Bitter party

Edited by Ed Newman
2022-05-11 09:40:01


"Mothers searching for their daughters and sons, truth and justice" | Photo: Facebook Nuestros Desaparecidos Cohahuila

By Guillermo Alvarado

As in several Latin American countries, Mexico celebrated yesterday, May 10, Mothers' Day, a date that for tens of thousands of women in this sister country had a bitter taste because they have not known for several years the whereabouts of their children, victims of enforced disappearances.

In many cities, including Mexico City, the capital, marches were held to protest against this atrocious crime and to demand that the authorities speed up the search for at least one hundred thousand people, most of them young people, whose fate is still unknown.

The practice of kidnapping and disappearance has been a lamentable constant in that country, where there are still relatives who are investigating cases that occurred in Tlatelolco Square in October 1968, when security forces and the army attacked students who were protesting in that place.

However, this plague multiplied after former President Felipe Calderón Hinojosa, who governed between 2006 and 2012, complied with the imposition of the United States to wage a war against drug trafficking in his country.

Even before that, drug trafficking was a serious problem in Mexico, which shares more than 3,000 kilometers of border with its northern neighbor.

During that confrontation, Mexican soil was practically sown with clandestine cemeteries, which are eventually discovered, but little progress is made in identifying the bodies.

President Andrés Manuel López Obrador pledged to investigate these events, which include the disappearance of 43 students from a teacher training school in the municipality of Ayotzinapa, Guerrero state.

The magnitude of the problem and the corruption in which the country was involved during those years, make the task of this government a titanic one.

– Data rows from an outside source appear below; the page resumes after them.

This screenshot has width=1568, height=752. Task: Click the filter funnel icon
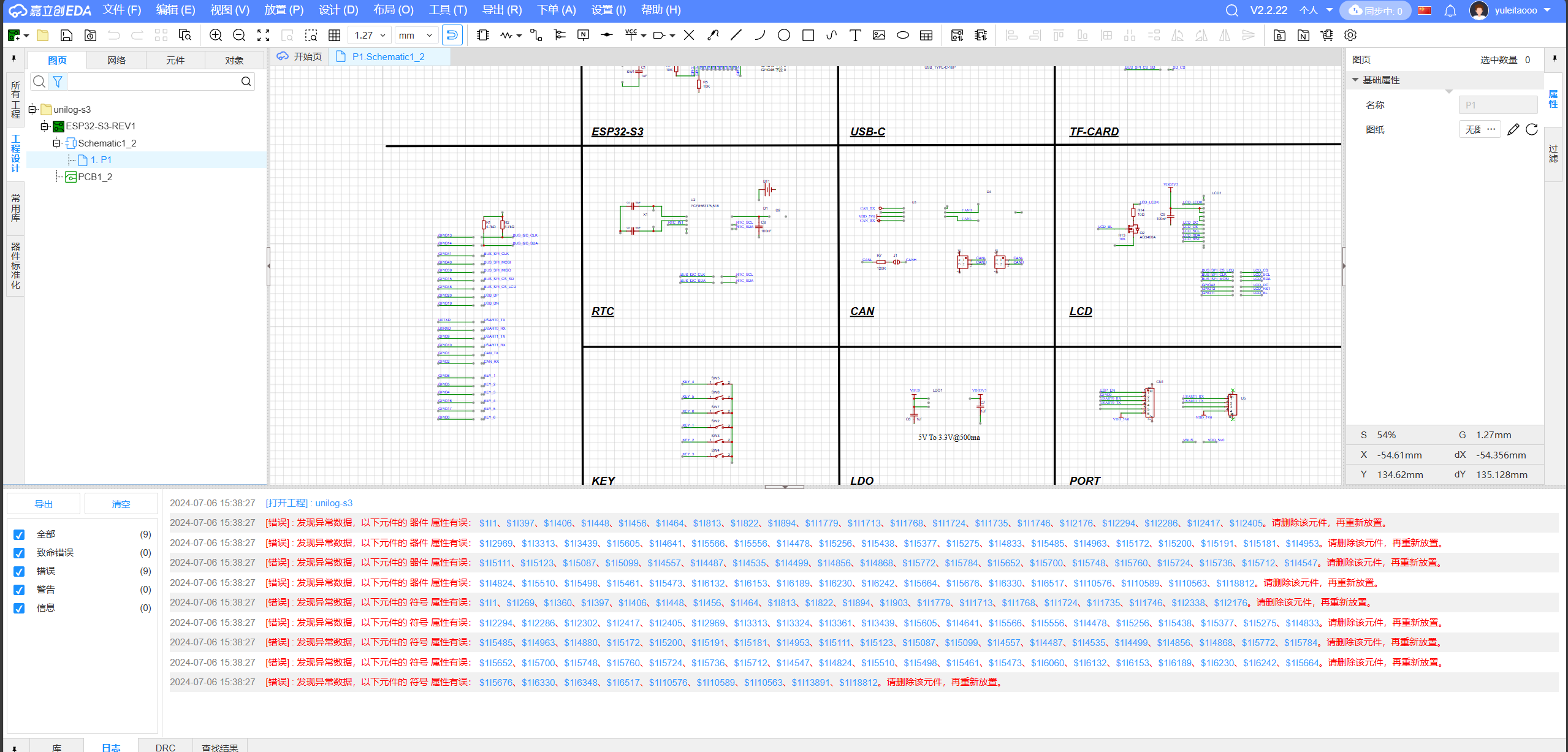click(58, 82)
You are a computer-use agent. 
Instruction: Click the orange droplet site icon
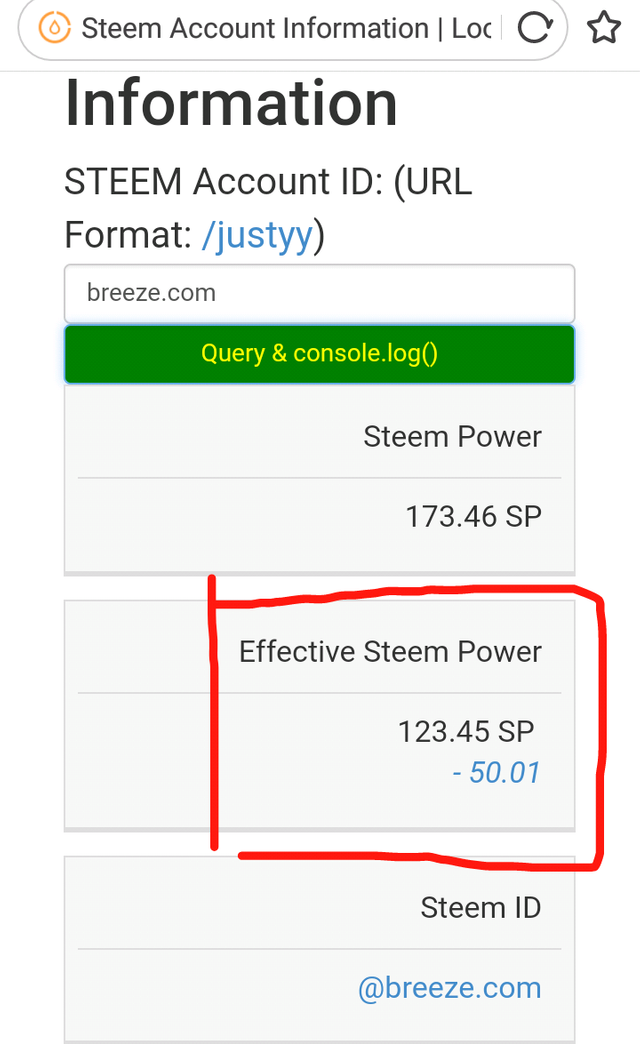[x=55, y=28]
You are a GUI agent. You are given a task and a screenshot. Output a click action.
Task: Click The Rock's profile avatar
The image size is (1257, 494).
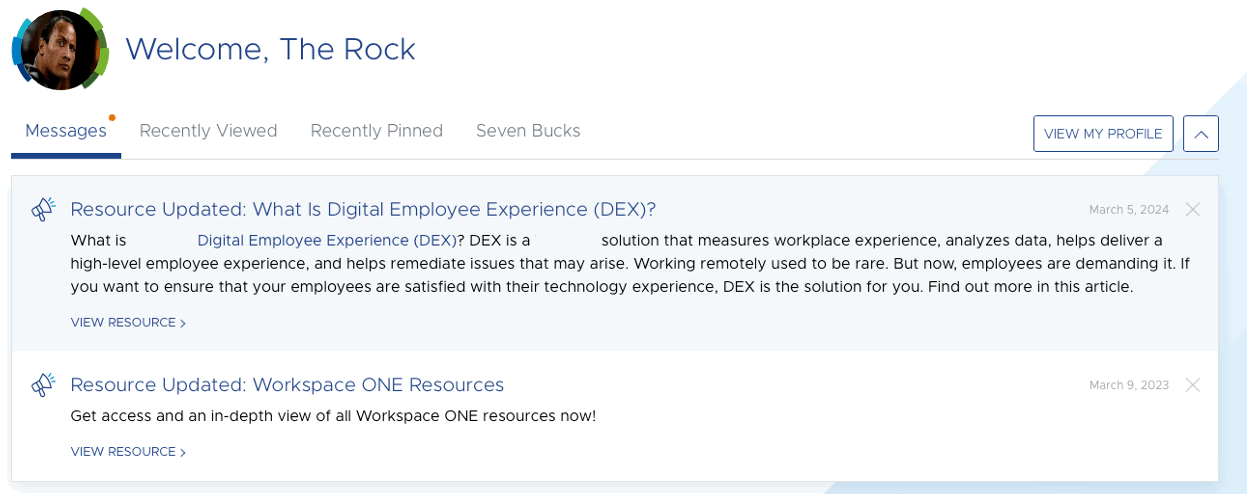point(60,50)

In the march of mothers of the disappeared held in the capital of Mexico, there was a group of women from Central American countries, who are trying to find out what happened to their children, with whom they lost contact when they were crossing the country to the U.S. border.

Migrants are a sector that suffers harshly from these crimes, some of them because they cannot pay the extortions of smuggling gangs, sometimes in collusion with venal authorities, and others because they are kidnapped for sexual or labor exploitation.

Forced disappearance is a terrible crime, which does not prescribe and continues to be committed until there is certainty as to the whereabouts of the victim or the place where his or her remains are, it is a macabre way of producing pain and extending it indefinitely.